» YOUR GOAL: Reproduce each of the following items word for word, without altering anything.

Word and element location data
____

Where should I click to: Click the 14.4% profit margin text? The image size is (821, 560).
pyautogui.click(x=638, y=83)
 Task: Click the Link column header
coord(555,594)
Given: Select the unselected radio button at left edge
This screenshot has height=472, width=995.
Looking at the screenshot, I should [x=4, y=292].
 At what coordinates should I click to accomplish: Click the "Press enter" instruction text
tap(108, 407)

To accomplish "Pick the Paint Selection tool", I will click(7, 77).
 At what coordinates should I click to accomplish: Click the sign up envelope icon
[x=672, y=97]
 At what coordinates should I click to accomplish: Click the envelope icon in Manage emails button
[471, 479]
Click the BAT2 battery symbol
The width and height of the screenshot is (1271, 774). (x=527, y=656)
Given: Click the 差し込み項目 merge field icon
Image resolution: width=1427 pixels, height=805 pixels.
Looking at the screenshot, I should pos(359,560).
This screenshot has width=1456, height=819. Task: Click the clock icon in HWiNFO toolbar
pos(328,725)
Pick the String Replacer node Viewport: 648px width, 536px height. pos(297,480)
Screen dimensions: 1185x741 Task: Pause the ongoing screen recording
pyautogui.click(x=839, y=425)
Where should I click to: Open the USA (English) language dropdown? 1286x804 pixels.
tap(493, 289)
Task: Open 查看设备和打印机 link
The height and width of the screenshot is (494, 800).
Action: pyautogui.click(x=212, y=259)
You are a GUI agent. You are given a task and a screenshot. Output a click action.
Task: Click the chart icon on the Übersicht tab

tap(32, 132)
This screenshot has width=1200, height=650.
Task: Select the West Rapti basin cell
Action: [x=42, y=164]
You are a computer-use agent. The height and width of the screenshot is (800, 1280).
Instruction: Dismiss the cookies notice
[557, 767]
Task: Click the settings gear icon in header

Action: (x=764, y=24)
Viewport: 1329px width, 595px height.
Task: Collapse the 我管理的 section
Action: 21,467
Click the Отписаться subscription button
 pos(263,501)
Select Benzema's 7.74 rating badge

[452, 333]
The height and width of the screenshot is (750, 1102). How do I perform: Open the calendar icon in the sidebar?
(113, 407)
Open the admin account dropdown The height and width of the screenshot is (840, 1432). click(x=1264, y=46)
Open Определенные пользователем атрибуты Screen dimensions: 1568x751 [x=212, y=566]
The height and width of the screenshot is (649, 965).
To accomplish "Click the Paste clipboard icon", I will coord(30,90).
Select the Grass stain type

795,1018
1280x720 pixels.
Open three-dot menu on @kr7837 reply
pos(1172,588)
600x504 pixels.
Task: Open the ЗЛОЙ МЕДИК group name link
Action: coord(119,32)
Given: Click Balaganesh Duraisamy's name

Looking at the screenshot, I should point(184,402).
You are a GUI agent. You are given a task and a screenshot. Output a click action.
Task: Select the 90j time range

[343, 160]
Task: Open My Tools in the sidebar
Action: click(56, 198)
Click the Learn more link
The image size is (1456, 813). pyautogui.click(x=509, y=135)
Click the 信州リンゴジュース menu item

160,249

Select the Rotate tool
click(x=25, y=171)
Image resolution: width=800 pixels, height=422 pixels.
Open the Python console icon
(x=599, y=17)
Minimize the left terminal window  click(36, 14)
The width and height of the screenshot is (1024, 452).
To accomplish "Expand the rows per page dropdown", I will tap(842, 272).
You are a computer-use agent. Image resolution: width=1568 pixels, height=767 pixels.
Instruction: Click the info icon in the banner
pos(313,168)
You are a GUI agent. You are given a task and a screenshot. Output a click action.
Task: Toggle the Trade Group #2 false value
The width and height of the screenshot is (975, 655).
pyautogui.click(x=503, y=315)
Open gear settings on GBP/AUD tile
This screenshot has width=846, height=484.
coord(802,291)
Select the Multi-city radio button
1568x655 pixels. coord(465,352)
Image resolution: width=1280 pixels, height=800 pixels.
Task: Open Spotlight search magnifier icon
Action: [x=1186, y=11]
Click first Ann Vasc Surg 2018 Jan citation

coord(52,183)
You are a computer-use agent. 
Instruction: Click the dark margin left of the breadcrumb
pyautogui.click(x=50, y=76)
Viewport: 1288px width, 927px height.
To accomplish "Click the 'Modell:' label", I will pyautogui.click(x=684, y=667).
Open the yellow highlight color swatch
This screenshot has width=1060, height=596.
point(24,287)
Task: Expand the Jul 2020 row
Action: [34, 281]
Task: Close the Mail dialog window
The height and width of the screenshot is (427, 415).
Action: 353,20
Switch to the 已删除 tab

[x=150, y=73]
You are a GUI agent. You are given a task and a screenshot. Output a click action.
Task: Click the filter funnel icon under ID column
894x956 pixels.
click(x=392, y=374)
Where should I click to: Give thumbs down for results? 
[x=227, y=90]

____

» WRITTEN RESPONSE:
Where should I click to: Click the 14.4% profit margin text? The image size is (821, 560).
pyautogui.click(x=638, y=83)
 Task: Click the Link column header
coord(555,594)
Given: Select the unselected radio button at left edge
This screenshot has height=472, width=995.
Looking at the screenshot, I should [x=4, y=292].
 At what coordinates should I click to accomplish: Click the "Press enter" instruction text
tap(108, 407)

To accomplish "Pick the Paint Selection tool", I will click(7, 77).
 At what coordinates should I click to accomplish: Click the sign up envelope icon
[x=672, y=97]
 At what coordinates should I click to accomplish: Click the envelope icon in Manage emails button
[471, 479]
Click the BAT2 battery symbol
The width and height of the screenshot is (1271, 774). (x=527, y=656)
Given: Click the 差し込み項目 merge field icon
Image resolution: width=1427 pixels, height=805 pixels.
Looking at the screenshot, I should pos(359,560).
This screenshot has width=1456, height=819. Task: Click the clock icon in HWiNFO toolbar
pos(328,725)
Pick the String Replacer node Viewport: 648px width, 536px height. pos(297,480)
Screen dimensions: 1185x741 Task: Pause the ongoing screen recording
pyautogui.click(x=839, y=425)
Where should I click to: Open the USA (English) language dropdown? 1286x804 pixels.
tap(493, 289)
Task: Open 查看设备和打印机 link
The height and width of the screenshot is (494, 800).
Action: pyautogui.click(x=212, y=259)
You are a GUI agent. You are given a task and a screenshot. Output a click action.
Task: Click the chart icon on the Übersicht tab

tap(32, 132)
This screenshot has width=1200, height=650.
Task: Select the West Rapti basin cell
Action: [x=42, y=164]
You are a computer-use agent. The height and width of the screenshot is (800, 1280).
Instruction: Dismiss the cookies notice
[557, 767]
Task: Click the settings gear icon in header

Action: (x=764, y=24)
Viewport: 1329px width, 595px height.
Task: Collapse the 我管理的 section
Action: 21,467
Click the Отписаться subscription button
 pos(263,501)
Select Benzema's 7.74 rating badge

[452, 333]
The height and width of the screenshot is (750, 1102). How do I perform: Open the calendar icon in the sidebar?
(113, 407)
Open the admin account dropdown The height and width of the screenshot is (840, 1432). click(x=1264, y=46)
Open Определенные пользователем атрибуты Screen dimensions: 1568x751 [x=212, y=566]
The height and width of the screenshot is (649, 965).
To accomplish "Click the Paste clipboard icon", I will coord(30,90).
Select the Grass stain type

795,1018
1280x720 pixels.
Open three-dot menu on @kr7837 reply
pos(1172,588)
600x504 pixels.
Task: Open the ЗЛОЙ МЕДИК group name link
Action: coord(119,32)
Given: Click Balaganesh Duraisamy's name

Looking at the screenshot, I should point(184,402).
You are a GUI agent. You are given a task and a screenshot. Output a click action.
Task: Select the 90j time range

[343, 160]
Task: Open My Tools in the sidebar
Action: click(56, 198)
Click the Learn more link
The image size is (1456, 813). pyautogui.click(x=509, y=135)
Click the 信州リンゴジュース menu item

160,249

Select the Rotate tool
click(x=25, y=171)
Image resolution: width=800 pixels, height=422 pixels.
Open the Python console icon
(x=599, y=17)
Minimize the left terminal window  click(36, 14)
The width and height of the screenshot is (1024, 452).
To accomplish "Expand the rows per page dropdown", I will tap(842, 272).
You are a computer-use agent. Image resolution: width=1568 pixels, height=767 pixels.
Instruction: Click the info icon in the banner
pos(313,168)
You are a GUI agent. You are given a task and a screenshot. Output a click action.
Task: Toggle the Trade Group #2 false value
The width and height of the screenshot is (975, 655).
pyautogui.click(x=503, y=315)
Open gear settings on GBP/AUD tile
This screenshot has width=846, height=484.
coord(802,291)
Select the Multi-city radio button
1568x655 pixels. coord(465,352)
Image resolution: width=1280 pixels, height=800 pixels.
Task: Open Spotlight search magnifier icon
Action: [x=1186, y=11]
Click first Ann Vasc Surg 2018 Jan citation

coord(52,183)
You are a computer-use agent. 
Instruction: Click the dark margin left of the breadcrumb
pyautogui.click(x=50, y=76)
Viewport: 1288px width, 927px height.
To accomplish "Click the 'Modell:' label", I will pyautogui.click(x=684, y=667).
Open the yellow highlight color swatch
This screenshot has width=1060, height=596.
point(24,287)
Task: Expand the Jul 2020 row
Action: [34, 281]
Task: Close the Mail dialog window
The height and width of the screenshot is (427, 415).
Action: 353,20
Switch to the 已删除 tab

[x=150, y=73]
You are a GUI agent. You are given a task and a screenshot. Output a click action.
Task: Click the filter funnel icon under ID column
894x956 pixels.
click(x=392, y=374)
Where should I click to: Give thumbs down for results? 
[x=227, y=90]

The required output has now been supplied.